▶ Exercise prompt: Rewrite all of the records below, changing each "button" to "control" and leaving everything else as it is. Omit the pictures from your answer.

___

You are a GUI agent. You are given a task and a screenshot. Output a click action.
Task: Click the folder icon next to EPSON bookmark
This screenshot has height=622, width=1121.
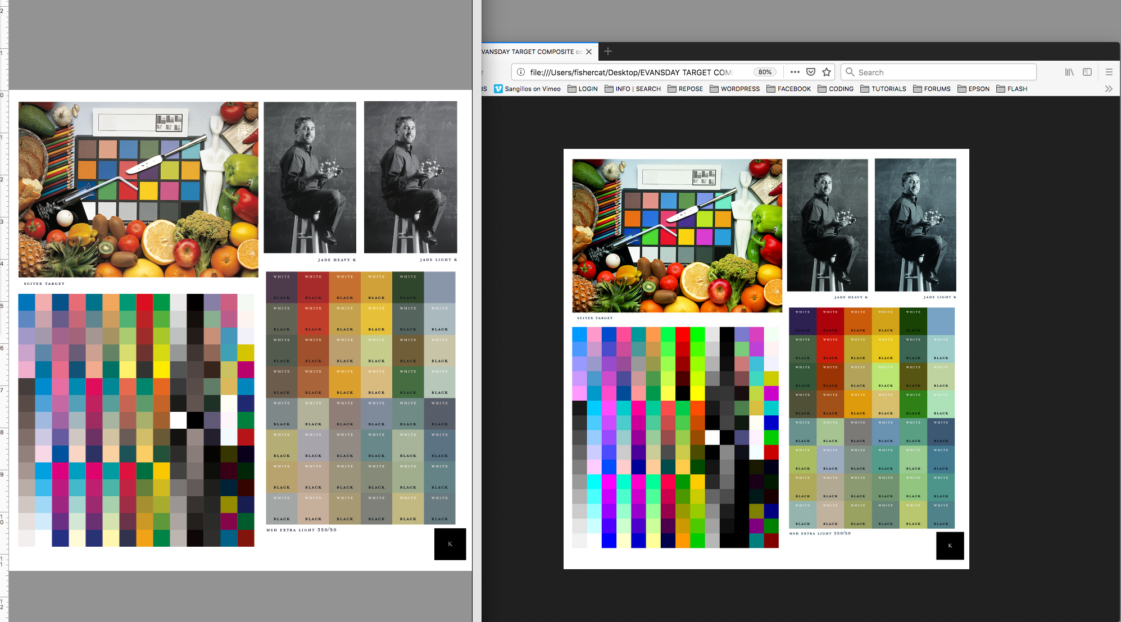(961, 89)
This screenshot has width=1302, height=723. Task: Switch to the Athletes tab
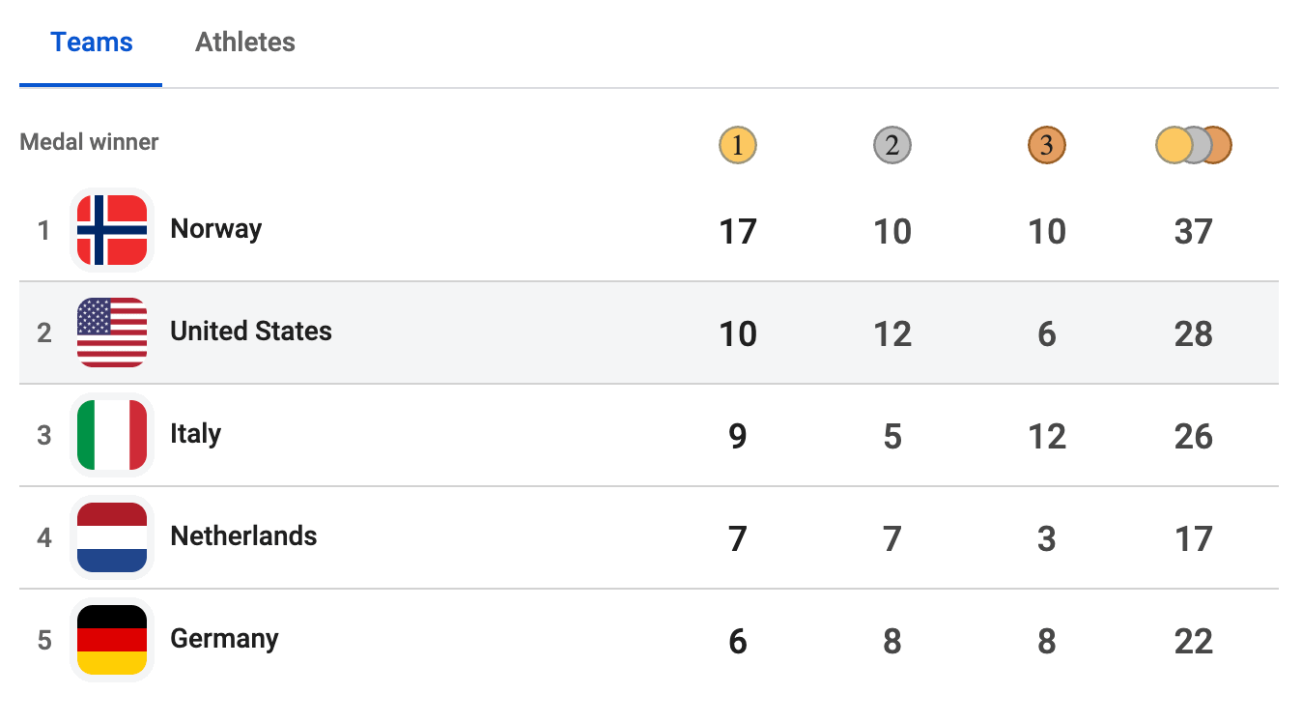tap(245, 43)
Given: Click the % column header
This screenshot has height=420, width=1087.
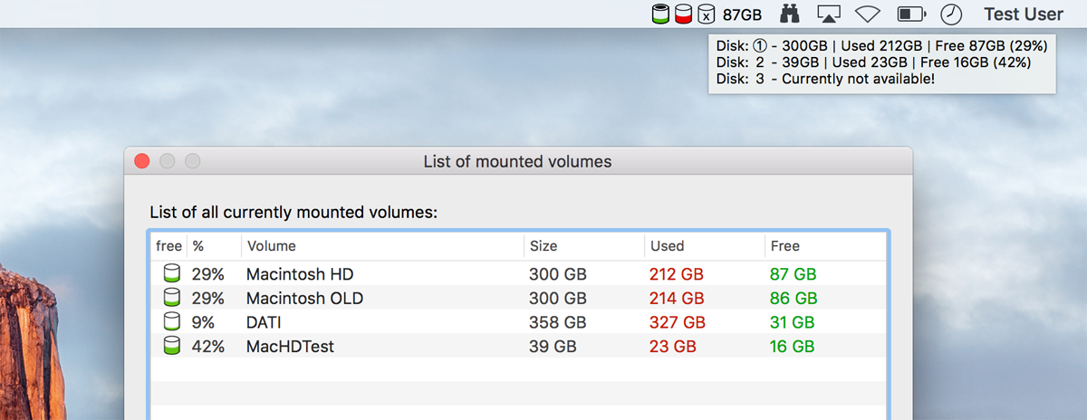Looking at the screenshot, I should (198, 246).
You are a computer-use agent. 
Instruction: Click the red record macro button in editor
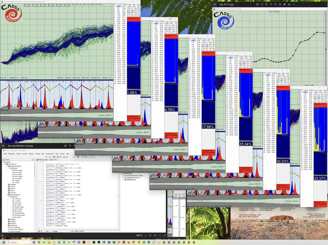39,231
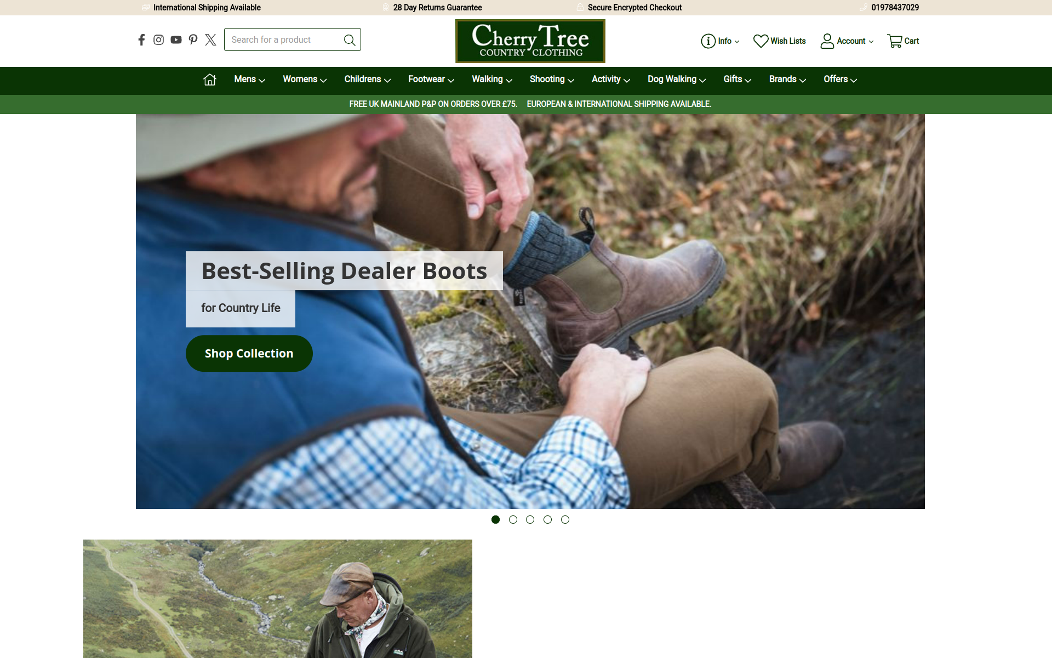Open the shopping Cart icon
This screenshot has width=1052, height=658.
click(903, 41)
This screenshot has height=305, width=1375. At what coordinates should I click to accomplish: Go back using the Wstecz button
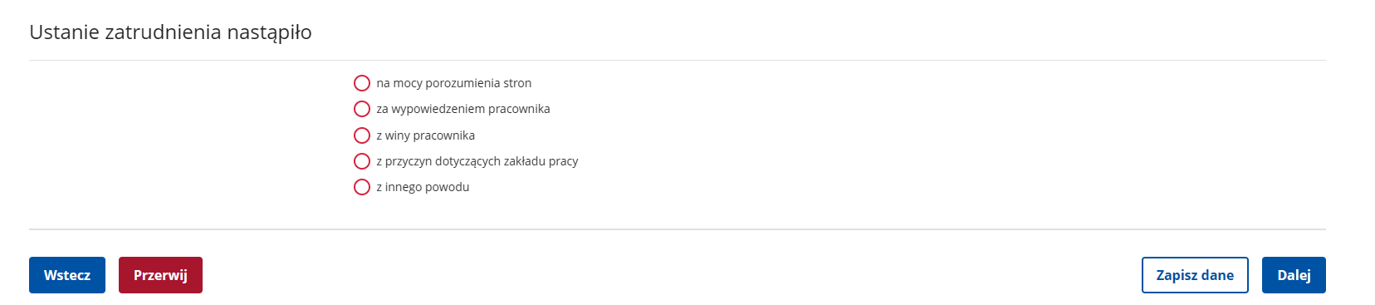67,275
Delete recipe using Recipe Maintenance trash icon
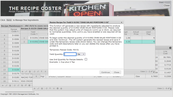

___

▶ Exercise result:
You are a GUI agent. You are given a task and a screenshot. Output a click action.
Task: Click the folder icon next to EPSON bookmark
This screenshot has height=622, width=1121.
(961, 89)
This screenshot has width=1302, height=723. Task: Switch to the Athletes tab
tap(245, 43)
Given: Click the % column header
This screenshot has height=420, width=1087.
Looking at the screenshot, I should (198, 246).
You are a computer-use agent. 
Instruction: Click the red record macro control in editor
39,231
Open the shopping Cart icon
This screenshot has width=1052, height=658.
click(903, 41)
This screenshot has height=305, width=1375. At what coordinates should I click to accomplish: Go back using the Wstecz control
67,275
Delete recipe using Recipe Maintenance trash icon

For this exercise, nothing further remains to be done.